I tried the Tuesday paper first and found nothing.
Then I tried the Monday paper—and got lucky. On the fourth page of
the Monday the 14th Post, the court news page, there was a tiny
mugshot of a middle-aged black man. According to the paragraph
beneath the photo his name was Herbert Talmadge, and he'd been
released from Lexington the week before on parole, after serving
thirteen years of a twenty-to-life sentence for the rape and murder
of a Kentucky nurse. The killing had occurred in Newport in December,
1976, and it must have been particularly brutal or they wouldn't have
printed Talmadge's picture. Talmadge was clearly a bad character, and
that bothered me. But the newspaper picture itself, the tiny mugshot,
was just as unsettling. I sat there and stared at it dumbly for a
full minute, wondering whether my lack of sleep and the general
weirdness of the Pearson case were combining to unhinge me. Simply
put, Herbert Talmadge had the same face as the man in Ethan Pearson's
drawing—the same V-shaped goatee, the same pointed chin, the same
peppery hair and slanted, menacing eyes.
Even allowing for the crudity of a ten-year-old's
drawing skills, the resemblance was close enough to give me a feeling
of déja vu. It must have scared hell out of Ethan Pearson. What I
couldn't imagine was where a ten-year-old kid had run across the
likes of Herbert Talmadge. He had to have seen him somewhere, because
the likeness he'd drawn was just too damn close to be coincidental.

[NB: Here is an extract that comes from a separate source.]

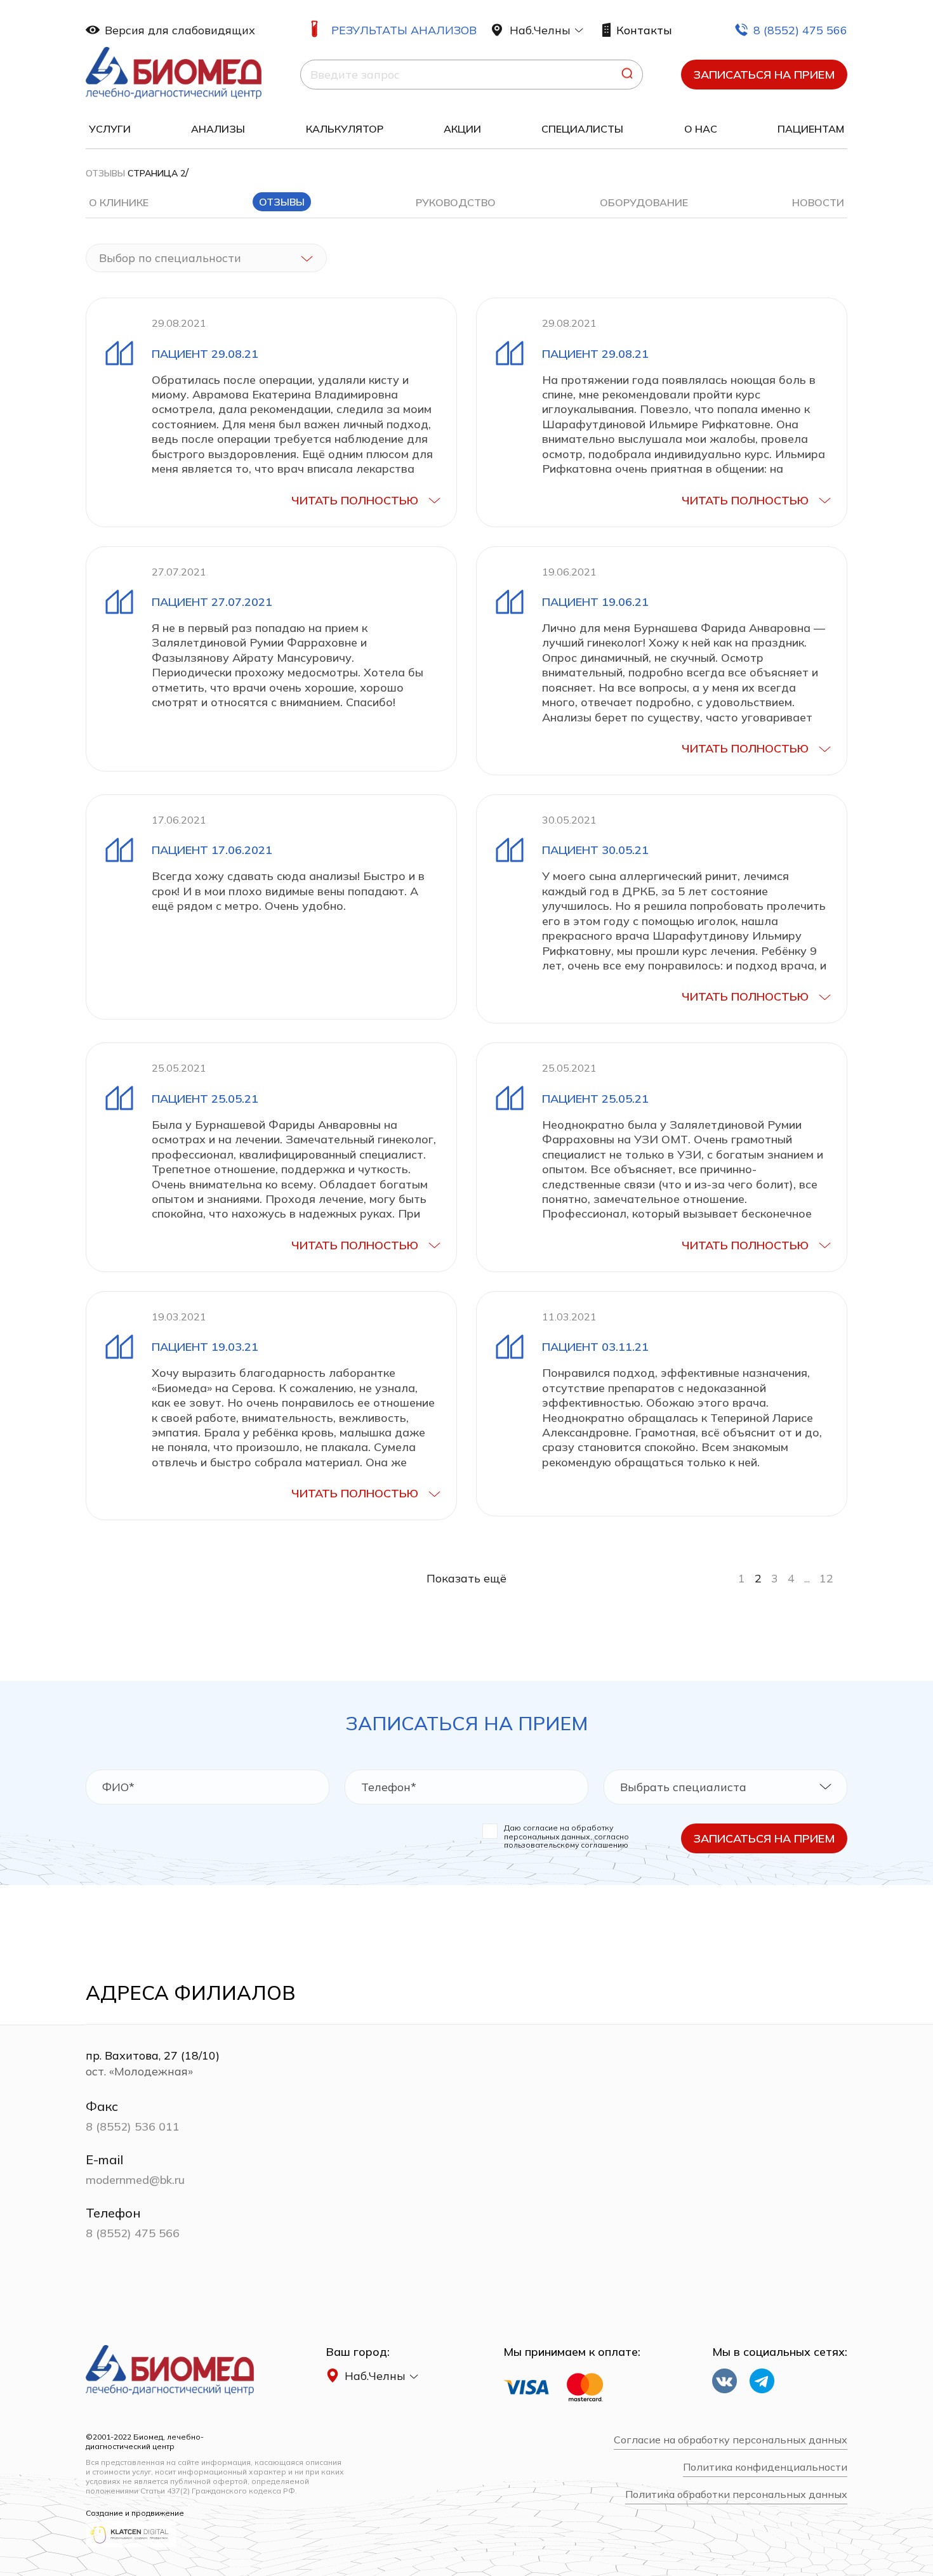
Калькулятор (344, 128)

I made a dozen copies of the article on a Xerox
machine. Then I found a phone in the lobby and called Al Foster at
CPD.
"I need another favor, Al," I said. "Get
me a last known address on an ex-con named Herbert Talmadge. He just
did thirteen years in Lexington for rape and murder."
"This have something to do with your missing
persons?" he asked.
"It might."
"I'll see what I can turn up."
"One more thing?"
"We're here to serve and protect you, Harry."